There is a runtime debugging mode which can be enabled by the --debug flag for ahc-link. When enabled, the compiler inserts "tracing" instructions in the following places:

  • The start of a function/basic block
  • SetLocal when the local type is I64
  • Memory load/stores, when the value type is I64

The tracing messages are quite helpful in observing control flow transfers and memory operations. Remember to also use the --output-link-report flag to dump the linking report, which contains mapping from data/function symbols to addresses.

The runtime debugging mode also enables a "memory trap" which intercepts every memory load/store instruction and checks if the address is null pointer or other uninitialized regions of the linear memory. The program immediately aborts if an invalid address is encountered. (When debugging mode is switched off, program continues execution and the rest of control flow is all undefined behavior!)

Virtual address spaces

Remember that we're compiling to wasm32 which has a 32-bit address space, but the host GHC is actually 64-bits, so all pointers in asterius are 64-bits, and upon load/store/call_indirect, we truncate the 64-bit pointer, using only the lower 32-bits for indexing.

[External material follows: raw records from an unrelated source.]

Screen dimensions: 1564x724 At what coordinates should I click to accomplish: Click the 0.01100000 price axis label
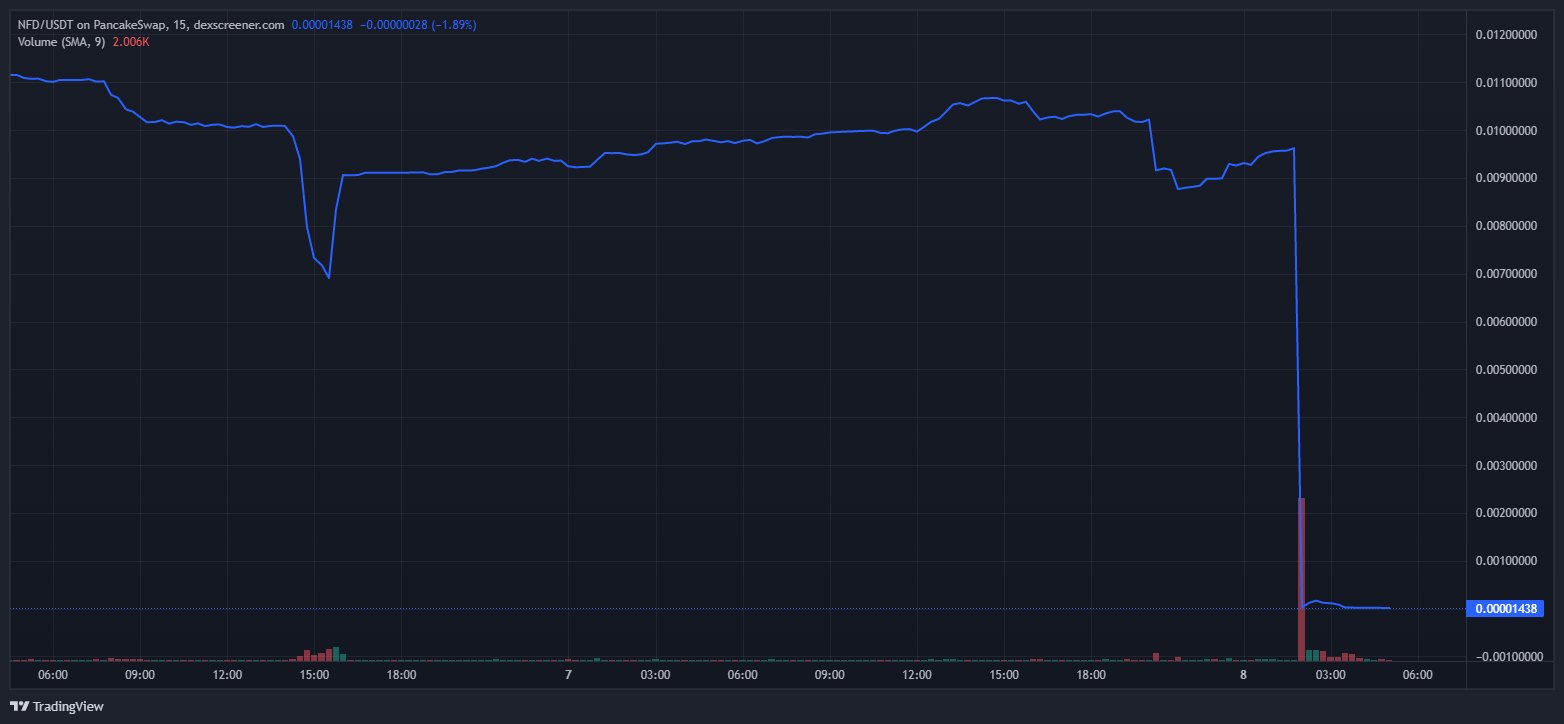pos(1506,83)
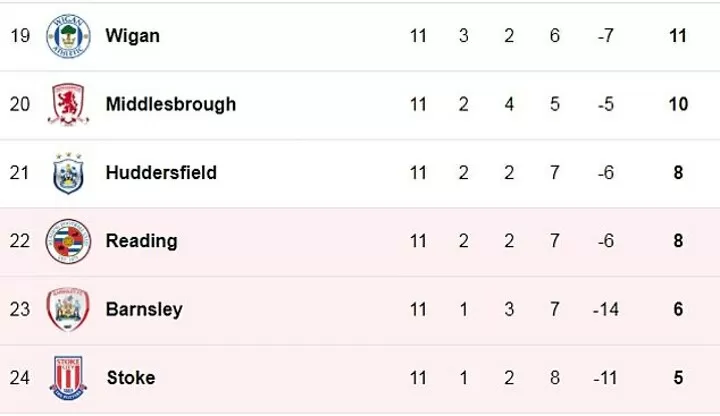Open the Huddersfield team link
The width and height of the screenshot is (720, 416).
[x=161, y=173]

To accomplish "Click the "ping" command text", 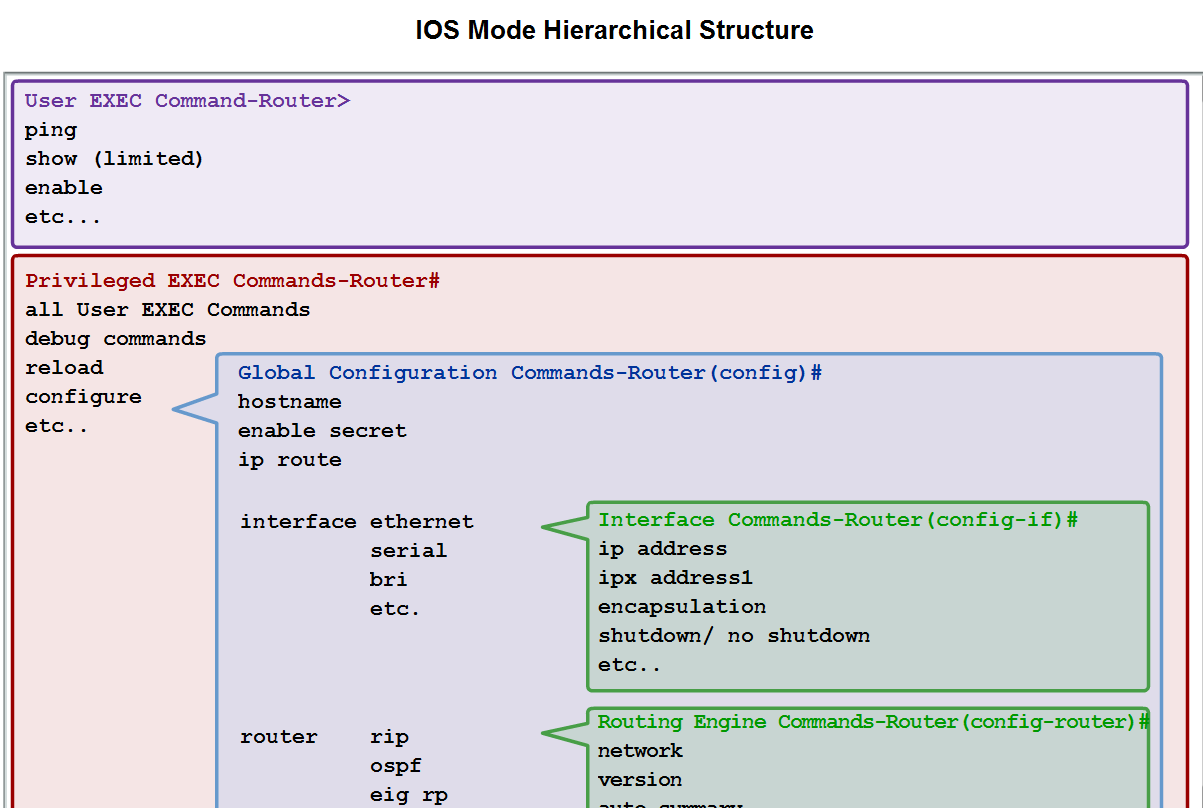I will click(x=51, y=129).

The higher 32-bits of pointers are idle tag bits at our disposal, so, we implemented simple virtual address spaces. The linker/runtime is aware of the distinction between:

  • The physical address, which is either an i32 index of the linear memory for data, or an i32 index of the table for functions.
  • The logical address, which is the i64 pointer value we're passing around.

All access to the memory/table is achieved by using the logical address. The access operations are accompanied by a mapping operation which translates a logical address to a physical one. Currently it's just a truncate, but in the future we may get a more feature-complete mmap/munmap implementation, and some additional computation may occur when address translation is done.

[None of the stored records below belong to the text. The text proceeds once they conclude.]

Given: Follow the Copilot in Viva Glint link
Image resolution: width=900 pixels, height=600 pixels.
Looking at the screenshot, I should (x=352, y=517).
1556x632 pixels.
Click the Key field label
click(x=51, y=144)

We chose two magic numbers (in Asterius.Internals.MagicNumber) as the tag bits for data/function pointers. The numbers are chosen so that when applied, the logical address does not exceed JavaScript's safe integer limit.

When we emit debug log entries, we may encounter various i64 values. We examine the higher 32-bits, and if it matches the pointer tag bits, we do a lookup in the data/function symbol table, and if there's a hit, we output the symbol along the value. This spares us the pain to keep a lot of symbol/address mappings in our working memory when examining the debug logs. Some false positives (e.g. some random intermediate i64 value in a Haskell computation accidently collides with a logical address) may exist in theory, but the probability should be very low.

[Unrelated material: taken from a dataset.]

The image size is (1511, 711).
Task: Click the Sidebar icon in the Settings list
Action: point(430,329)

Note that for consistency between vanilla/debug mode, the virtual address spaces are in effect even in vanilla mode. This won't add extra overhead, since the truncate instruction for 64-bit addresses has been present since the beginning.

Complete list of emitted debugging log entries

  • Assertions: some hand-written WebAssembly functions in Asterius.Builtins contain assertions which are only active in debugging mode. Failure of an assertion causes a string error message to be printed, and the whole execution flow aborted.
  • Memory traps: In Asterius.MemoryTrap, we implement a rewriting pass which rewrites all load/store instructions into invocations of load/store wrapper functions. The wrapper functions are defined in Asterius.Builtins, which checks the address and traps if it's an invalid one (null pointer, uninitialized region, etc).
  • Control-flow: In Asterius.Tracing, we implement a rewriting pass on functions (which are later invoked at link-time in Asterius.Resolve), which emits messages when:
    • Entering a Cmm function.
    • Entering a basic block. To make sense of block ids, you need to dump pre-linking IRs (which isn't processed by the relooper yet, and preserves the control-flow graph structure)
    • Assigning a value to an i64 local. To make sense of local ids, dump IRs. Also note that the local ids here doesn't match the actual local ids in wasm binary code (there is a re-mapping upon serialization), but it shouldn't be a problem since we are debugging the higher level IR here.

Dumping IRs

There are multiple ways to dump IRs:

  • Via GHC flags: GHC flags like -ddump-to-file -ddump-cmm-raw dump pretty-printed GHC IRs to files.
  • Via environment variable: Set the ASTERIUS_DEBUG environment variable, then during booting, a number of IRs (mainly raw Cmm in its AST form, instead of pretty-printed form) will be dumped.
  • Via ahc-link flag: Use ahc-link --output-ir to dump IRs when compiling user code.